Rafa yang penasaran pun mengambil kamera Vania dan melihat apa yang menjadi objek Vania. Ia mengotak-atik kamera Vania itu. Ada 25 Foto yang sempat Vania ambil secara diam-diam. Deo. Kakak kelasnya yang sempat menjahati Vania.

Deg!

Seketika Rafa hanya bisa tersenyum di bibirnya. Bahkan ia tidak bisa menatap wajah Vania. Ia tidak bisa melihat Vania dengan perasaan yang sangat hancur. Rafa begitu saja meninggalkan Vania. Ia tidak ingin melihat orang yang ia sukai tersenyum namun bukan untukknya. Itu rasanya sangat SAKIT.

Rafa pun kembali mengelilingi kursi penonton berharap perasaan kesalnya terhadap Vania hilang. Namun sayang, ia tidak bisa melupakan kejadian itu. Ia sudah terlanjut menyukai Vania, gadis Bandung yang baru saja ia kenal. Ia tidak mengerti apa yang menyebabkan ia jatuh hati secepat ini kepada Vania.

"Raf.."Panggil seseorang

"Eh Des. Lo ada disini juga?"Jawab Rafa

"Iya gue kesini karena .. Karena gue lagi badmood aja dirumah"kata Desya yang berbohong.

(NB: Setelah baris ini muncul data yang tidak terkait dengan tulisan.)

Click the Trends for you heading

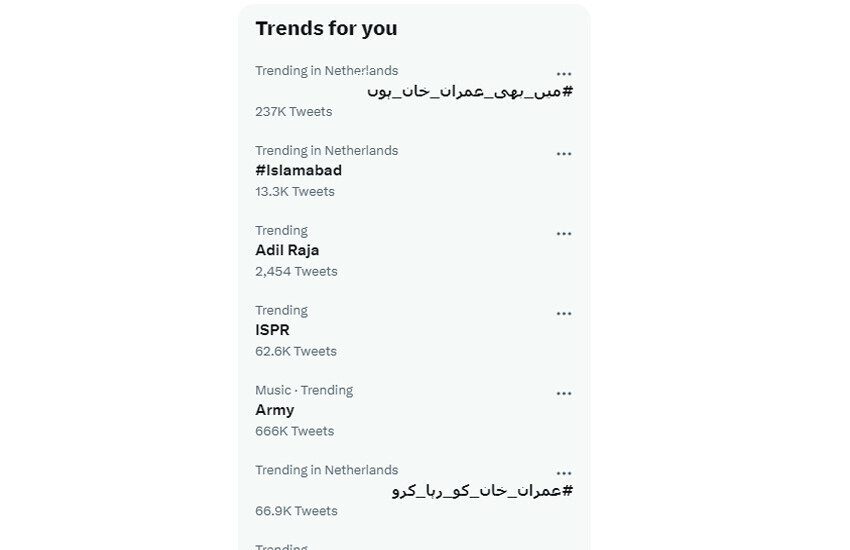[326, 28]
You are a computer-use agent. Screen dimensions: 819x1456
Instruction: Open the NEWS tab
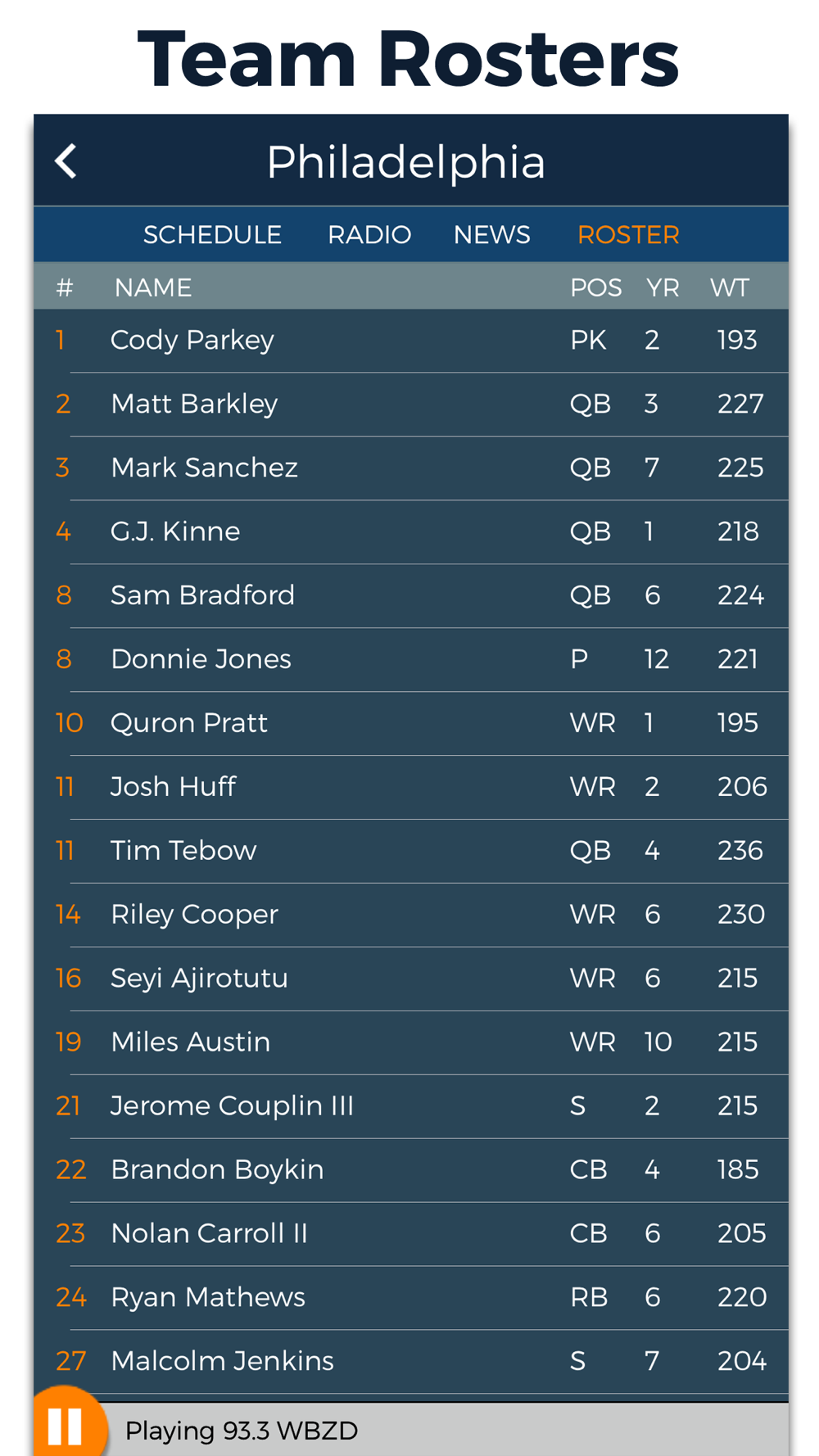[x=491, y=235]
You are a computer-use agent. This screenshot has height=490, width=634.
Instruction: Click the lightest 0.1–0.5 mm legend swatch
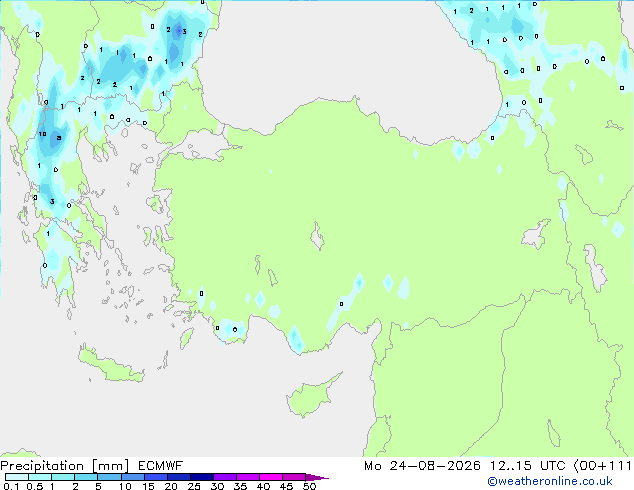click(x=17, y=477)
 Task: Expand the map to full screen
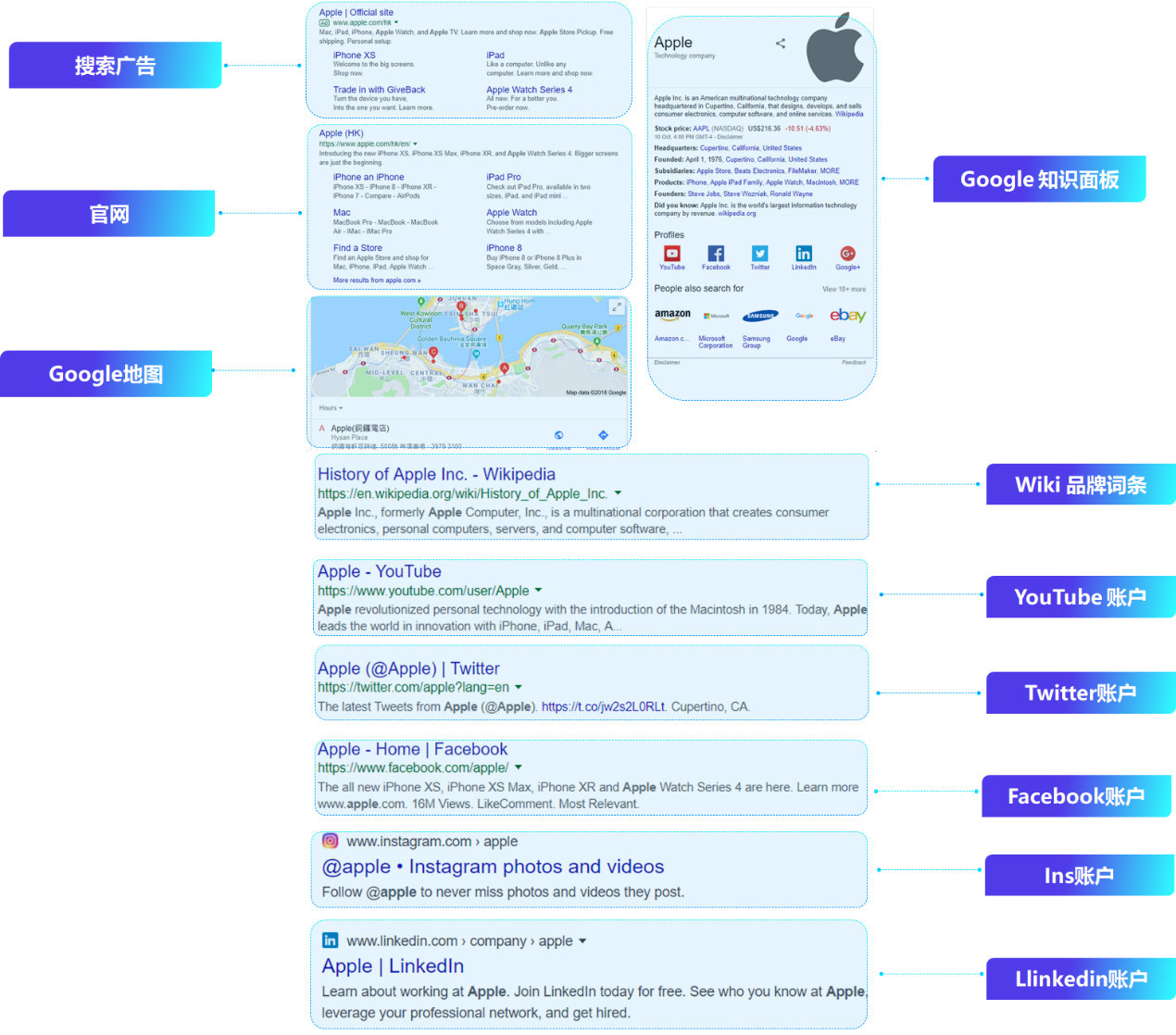617,306
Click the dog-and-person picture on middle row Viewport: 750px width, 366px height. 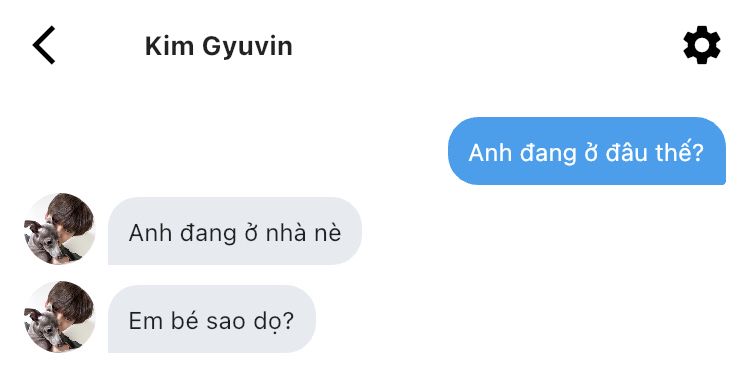click(59, 229)
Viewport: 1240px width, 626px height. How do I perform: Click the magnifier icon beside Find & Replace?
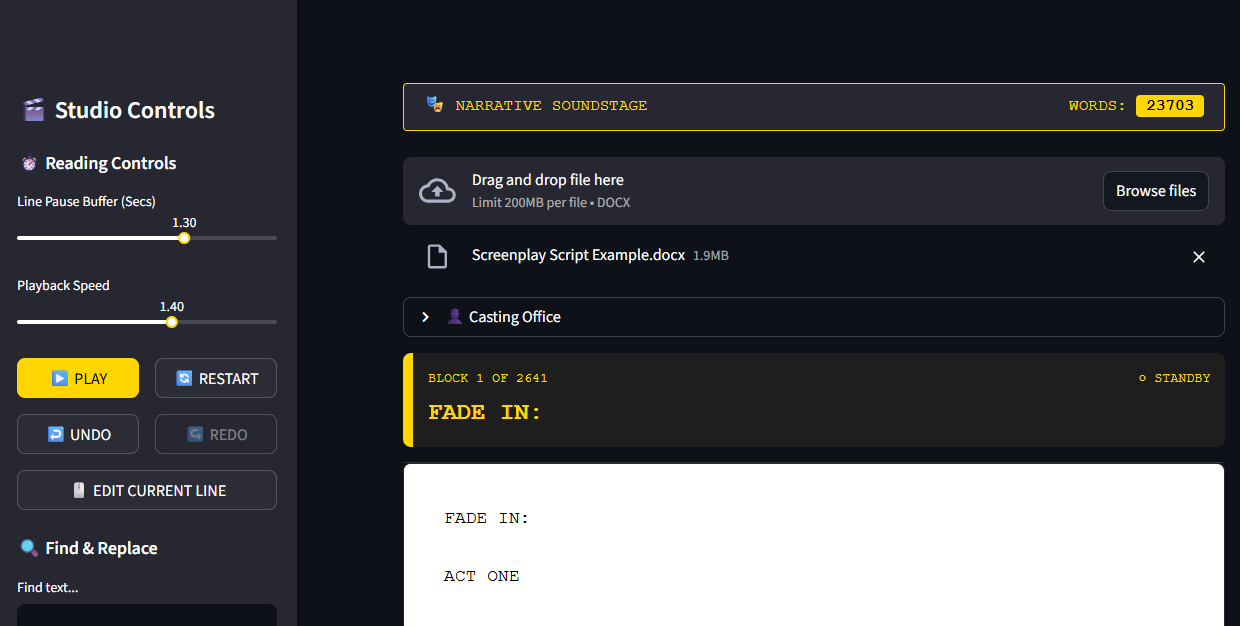[29, 548]
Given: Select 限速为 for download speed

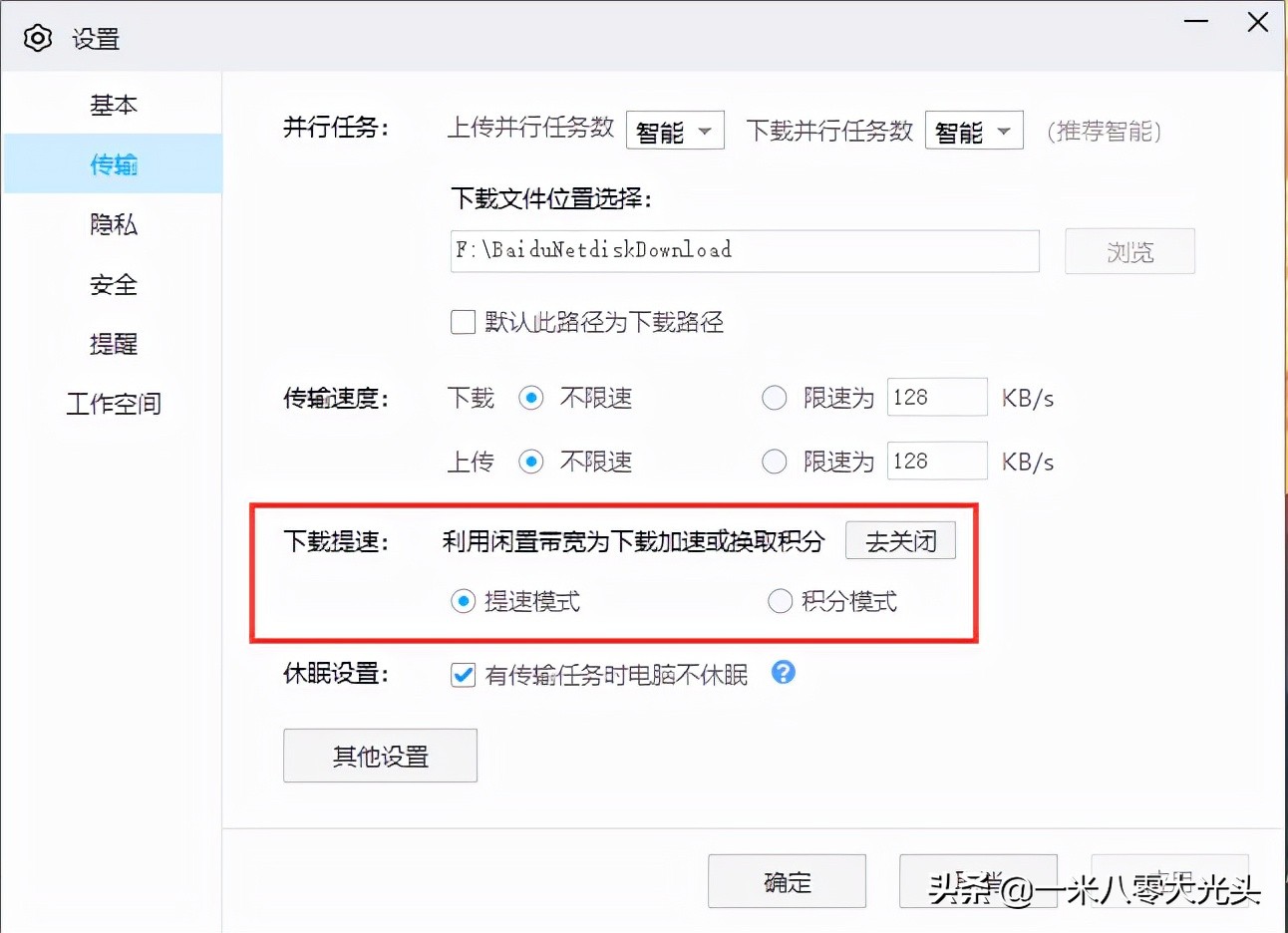Looking at the screenshot, I should pyautogui.click(x=775, y=398).
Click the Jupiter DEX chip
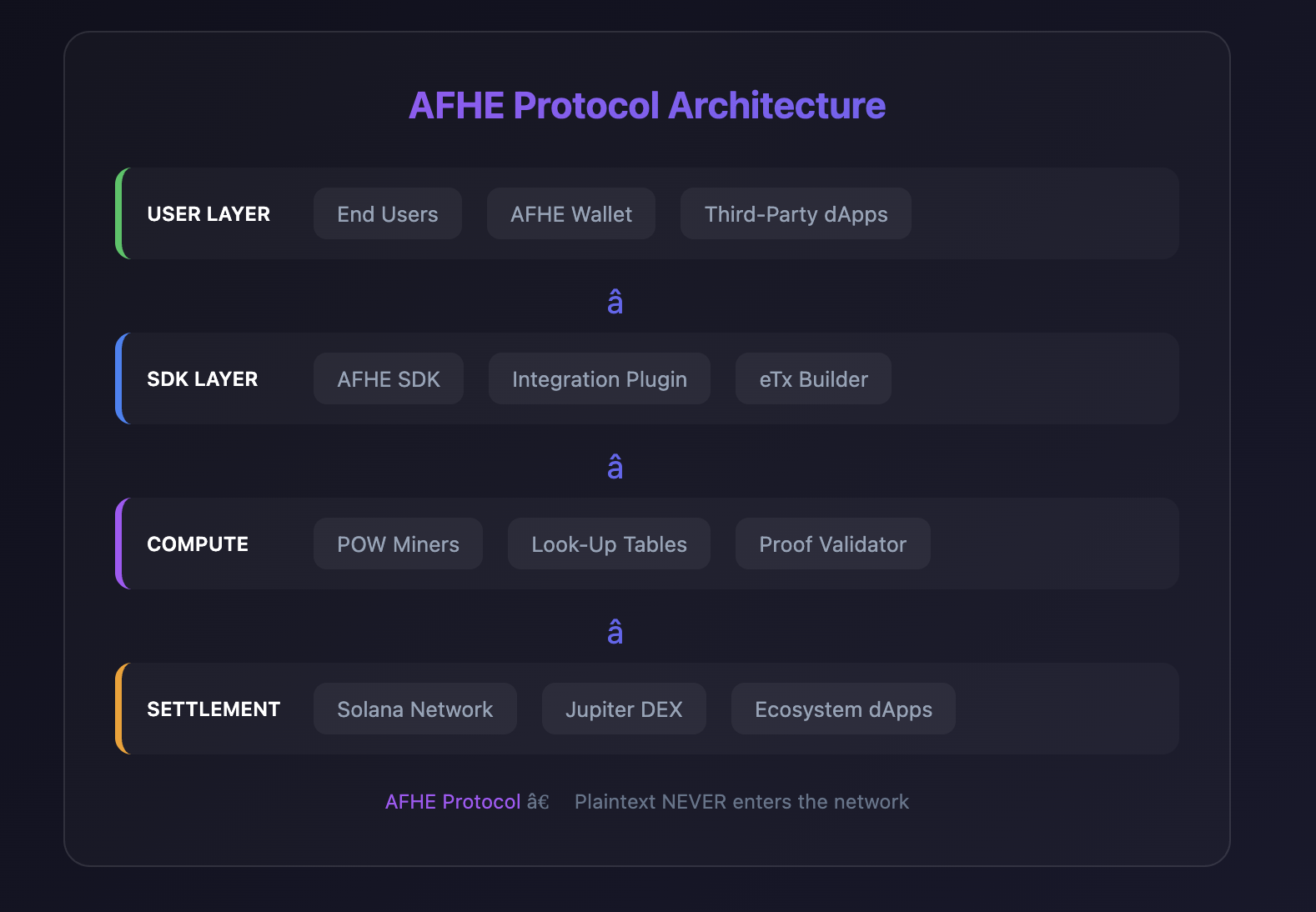Image resolution: width=1316 pixels, height=912 pixels. (x=624, y=709)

'Gue disini untuk menemui lo, Raf' batin Desya

"Hehe, gue kesini karena kena hukuman. Payah! Sebenernya gue males banget ada disini. Gue gak suka sama hukuman. Tapi ya mau gimana lagi, harus gue jalanin."Kata Rafa yang tersenyum kepada Desya.

"Lo masih aja gak berubah ya? Masih aja kayak dulu. Masih gak suka sama hukuman. Inget gak waktu sebelum UN lo di hukum sama Bu Parti di depan kelas karena waktu itu lo telat dateng dan gak bawa kartu peserta UN. Dan wajah lo lucu banget, Van"kata Desya yang tertawa.

"Ahaha lo masih aja inget. Iya waktu itu gue kesiangan gara-gara liat klub bola favorite gue. Real Madrid"Balas Rafa dengan tertawa

"Gue kangen lo, Raf. Kangen lo yang tertawa kayak dulu. Dan sekarang gue liat tawa itu lagi. Gue seneng lo jadi tertawa lagi"lisan Desya.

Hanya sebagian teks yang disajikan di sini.